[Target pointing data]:
——————
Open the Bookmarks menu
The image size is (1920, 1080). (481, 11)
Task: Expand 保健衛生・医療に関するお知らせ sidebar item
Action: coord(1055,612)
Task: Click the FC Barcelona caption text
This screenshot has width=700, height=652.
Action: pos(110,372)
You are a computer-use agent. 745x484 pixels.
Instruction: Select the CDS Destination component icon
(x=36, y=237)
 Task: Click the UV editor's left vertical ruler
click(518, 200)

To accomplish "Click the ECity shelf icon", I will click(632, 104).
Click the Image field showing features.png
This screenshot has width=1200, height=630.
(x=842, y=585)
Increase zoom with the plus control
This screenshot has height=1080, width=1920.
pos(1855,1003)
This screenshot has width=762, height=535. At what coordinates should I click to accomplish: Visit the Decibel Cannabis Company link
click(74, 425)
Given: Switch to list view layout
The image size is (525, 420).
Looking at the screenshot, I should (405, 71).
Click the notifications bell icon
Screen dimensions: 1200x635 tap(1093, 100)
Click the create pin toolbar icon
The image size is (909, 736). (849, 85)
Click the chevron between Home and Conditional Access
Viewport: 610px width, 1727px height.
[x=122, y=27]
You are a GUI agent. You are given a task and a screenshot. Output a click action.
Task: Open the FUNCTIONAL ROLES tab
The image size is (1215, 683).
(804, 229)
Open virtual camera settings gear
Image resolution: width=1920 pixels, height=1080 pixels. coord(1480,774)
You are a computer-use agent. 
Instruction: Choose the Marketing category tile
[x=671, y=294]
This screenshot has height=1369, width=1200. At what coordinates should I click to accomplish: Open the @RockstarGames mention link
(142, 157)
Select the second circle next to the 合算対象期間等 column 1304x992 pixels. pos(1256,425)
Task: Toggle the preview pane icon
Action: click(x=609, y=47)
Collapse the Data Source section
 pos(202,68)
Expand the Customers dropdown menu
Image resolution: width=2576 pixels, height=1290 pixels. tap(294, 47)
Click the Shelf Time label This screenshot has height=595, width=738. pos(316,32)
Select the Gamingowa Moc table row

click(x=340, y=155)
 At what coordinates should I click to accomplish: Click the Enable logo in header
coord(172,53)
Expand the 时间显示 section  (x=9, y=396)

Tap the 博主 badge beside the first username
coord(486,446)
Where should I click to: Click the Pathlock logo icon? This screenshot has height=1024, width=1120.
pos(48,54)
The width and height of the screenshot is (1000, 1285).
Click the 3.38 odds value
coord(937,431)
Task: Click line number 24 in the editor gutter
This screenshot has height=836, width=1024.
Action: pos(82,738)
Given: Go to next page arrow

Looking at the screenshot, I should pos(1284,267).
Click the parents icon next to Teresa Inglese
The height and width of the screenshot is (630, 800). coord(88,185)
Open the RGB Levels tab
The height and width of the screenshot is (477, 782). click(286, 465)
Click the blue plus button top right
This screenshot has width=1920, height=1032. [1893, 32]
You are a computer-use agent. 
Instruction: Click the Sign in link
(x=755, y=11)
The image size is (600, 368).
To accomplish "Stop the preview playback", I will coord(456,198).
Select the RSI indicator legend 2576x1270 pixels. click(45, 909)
——————
[Aim of the task]:
Edit the rows from the line holding "You are a computer-use agent. 745x484 pixels." through the line holding "[x=671, y=294]", inclusive, replacing "Marketing" with "Finance" and leaving everything else unchanged. Give back only those lines.

[Reply to the task]:
You are a computer-use agent. 745x484 pixels.
Instruction: Select the CDS Destination component icon
(x=36, y=237)
 Task: Click the UV editor's left vertical ruler
click(518, 200)

To accomplish "Click the ECity shelf icon", I will click(632, 104).
Click the Image field showing features.png
This screenshot has width=1200, height=630.
(x=842, y=585)
Increase zoom with the plus control
This screenshot has height=1080, width=1920.
pos(1855,1003)
This screenshot has width=762, height=535. At what coordinates should I click to accomplish: Visit the Decibel Cannabis Company link
click(74, 425)
Given: Switch to list view layout
The image size is (525, 420).
Looking at the screenshot, I should (405, 71).
Click the notifications bell icon
Screen dimensions: 1200x635 tap(1093, 100)
Click the create pin toolbar icon
The image size is (909, 736). (849, 85)
Click the chevron between Home and Conditional Access
Viewport: 610px width, 1727px height.
[x=122, y=27]
You are a GUI agent. You are given a task and a screenshot. Output a click action.
Task: Open the FUNCTIONAL ROLES tab
The image size is (1215, 683).
(804, 229)
Open virtual camera settings gear
Image resolution: width=1920 pixels, height=1080 pixels. coord(1480,774)
You are a computer-use agent. 
Instruction: Choose the Finance category tile
[x=671, y=294]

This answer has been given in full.